NATO Cyber Drill in April 2013

NATO Cooperative Cyber Defence Centre of Excellence has organised a cyber exercise for a  technical Blue-Red Team named  Locked Shields (CDx) In the middle of April 2013.

Exercise Scenario

Exercise has fictional war game approach in it's scenario,An international coalition forces in an unstable country called Boolea with blue teams and a religious and well-equipped insurgency offensive movements during  deadly epidemic among the local population.

IT systems of international aid organisations are under cyber attacks while their initial response capability is severely limited.Ten  support teams task team is to provide help and  keeping the systems running at 10 different sites for 2-3 days until crisis response teams of the aid organizations arrive.

Scenario Teams

  • Blue Teams
    are the main training audience. They have to defend a pre-built network which is initially unknown to them and contains vulnerabilities. To provide feedback to the teams and measure the success of different strategies and tactics, Blue Teams will be assigned automatic and manual scores, and there will be a friendly competition between the Blue Teams.
  • Legal Team
    is the second training audience. One or two legal advisors will accompany each Blue Team.
  • Red Team’s
    mission is to compromise or degrade the performance of the systems that are protected by the Blue Teams.

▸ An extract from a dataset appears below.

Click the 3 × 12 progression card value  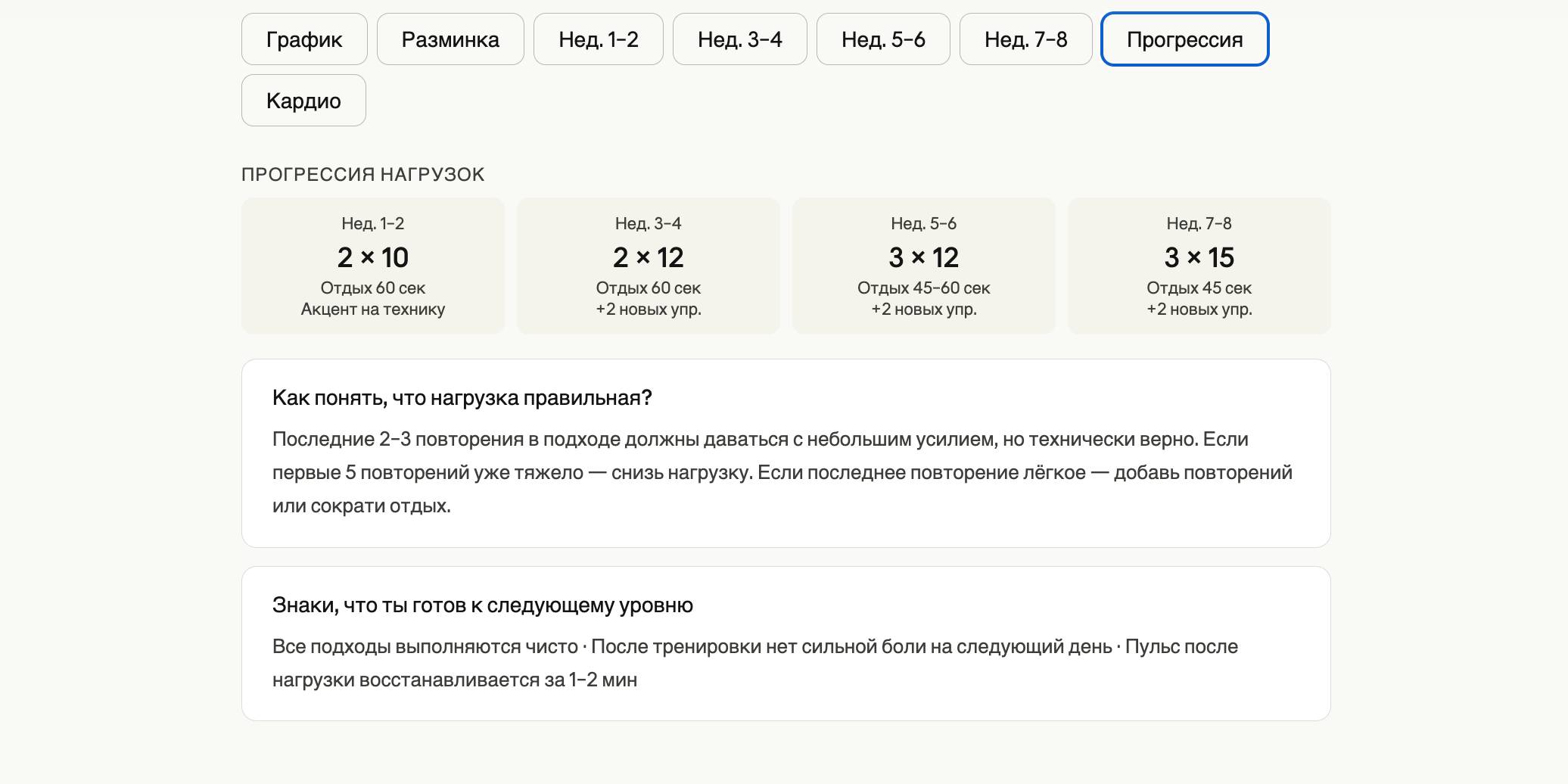coord(923,258)
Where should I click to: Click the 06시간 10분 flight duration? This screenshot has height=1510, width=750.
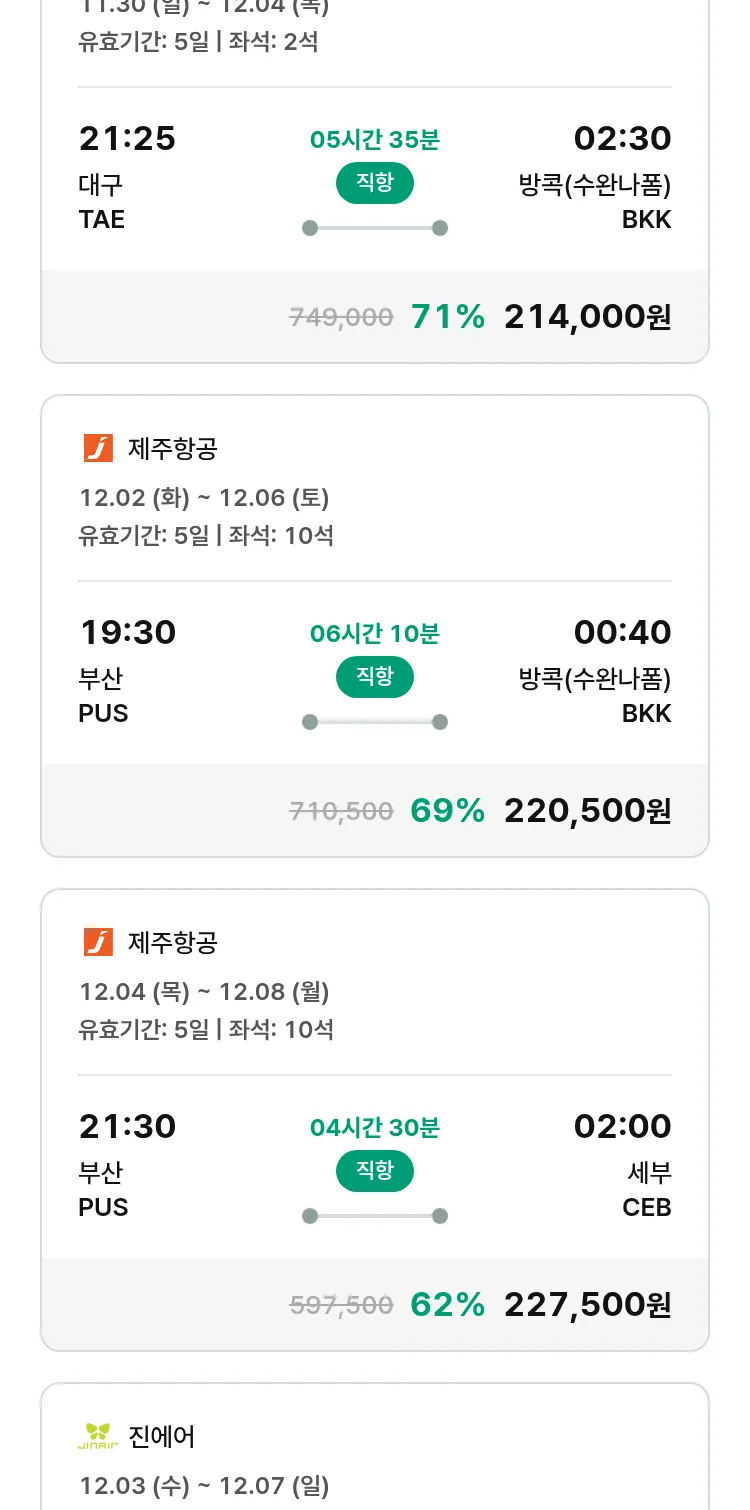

The technical details of the initial configuration of the Blue Team systems will be available for the Red Team beforehand, along with the opportunity to scan Blue Teams’ systems for vulnerabilities before the execution. Red Team members will not compete with each other and their activities are not scored.
  • White Team
    is responsible for the overall organisation of the CDx. They define the training objectives, scenario, develop attack campaign together with the Red Team, write down the rules, etc. During the Execution phase, the White Team acts as the exercise controllers’ cell.
  • Green Team
    is responsible for preparing the technical infrastructure for the exercise.
  • Yellow Team
    selects and configures required tools to collect, analyse and visualise information coming from different sources. Human analysts process and investigate that information and provide periodic situation updates to the exercise controllers. They also provide feedback to the Blue Teams.